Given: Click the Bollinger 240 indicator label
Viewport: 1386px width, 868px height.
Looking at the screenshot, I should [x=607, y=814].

==

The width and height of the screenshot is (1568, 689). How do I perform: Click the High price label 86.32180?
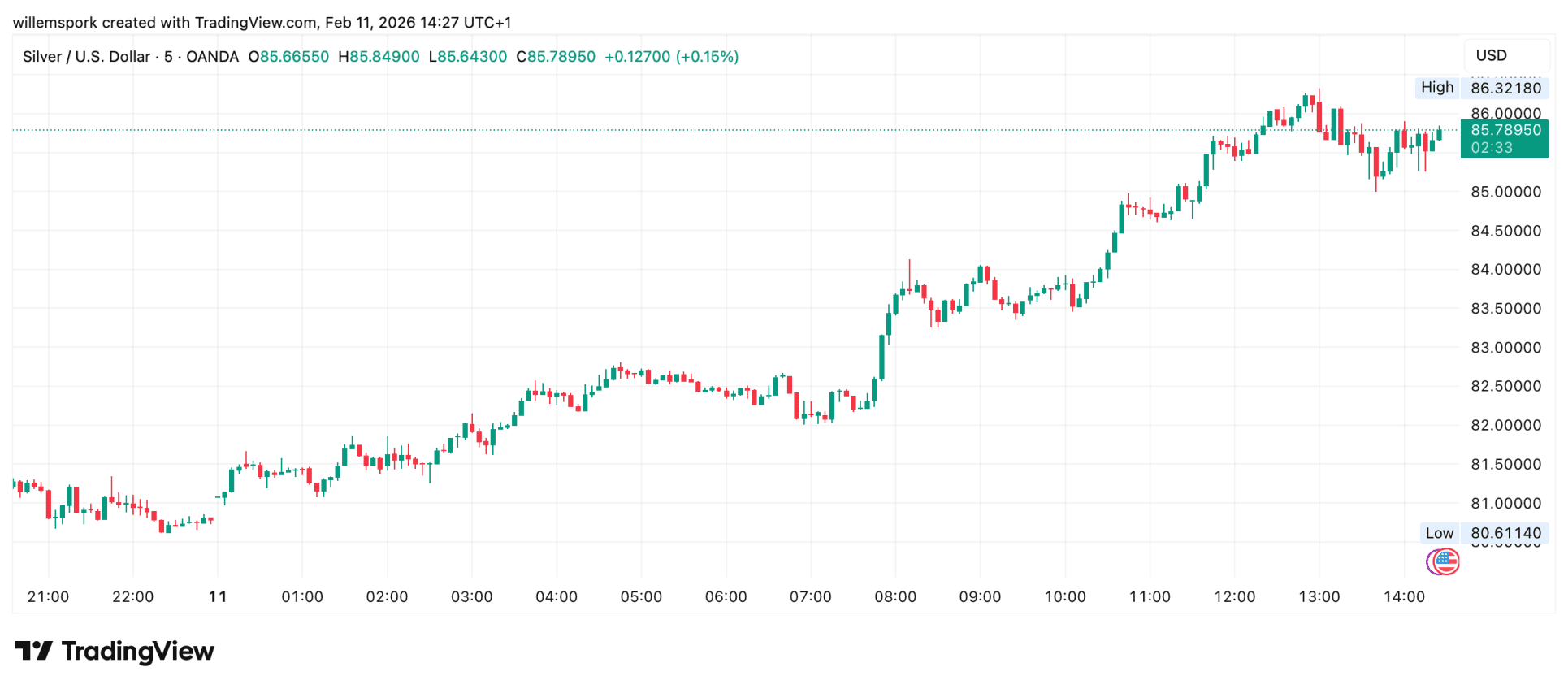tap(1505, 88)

---

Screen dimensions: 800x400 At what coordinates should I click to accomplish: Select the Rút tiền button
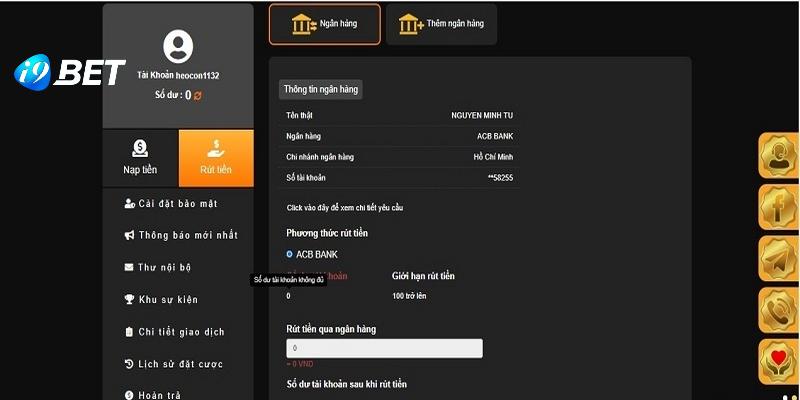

- [The problem]
Recast the items as a Markdown table with columns Row and Line, omitting blank lines. Begin at the line containing "Given: Click the" and stop after the line containing "Looking at the".

- [Correct answer]
| Row | Line |
|---|---|
| 1 | Given: Click the Bollinger 240 indicator label |
| 2 | Viewport: 1386px width, 868px height. |
| 3 | Looking at the screenshot, I should [x=607, y=814]. |